___ Records shown ___

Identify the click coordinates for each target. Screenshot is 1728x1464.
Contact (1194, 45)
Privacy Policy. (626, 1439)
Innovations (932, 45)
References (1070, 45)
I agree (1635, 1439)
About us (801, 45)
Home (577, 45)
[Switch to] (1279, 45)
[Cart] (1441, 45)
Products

___

▸ **Problem description**
Output the whole listing exactly, leaving nothing out.

▸ **Worked solution**
Identify the click coordinates for each target. Screenshot is 1728x1464.
Contact (1194, 45)
Privacy Policy. (626, 1439)
Innovations (932, 45)
References (1070, 45)
I agree (1635, 1439)
About us (801, 45)
Home (577, 45)
[Switch to] (1279, 45)
[Cart] (1441, 45)
Products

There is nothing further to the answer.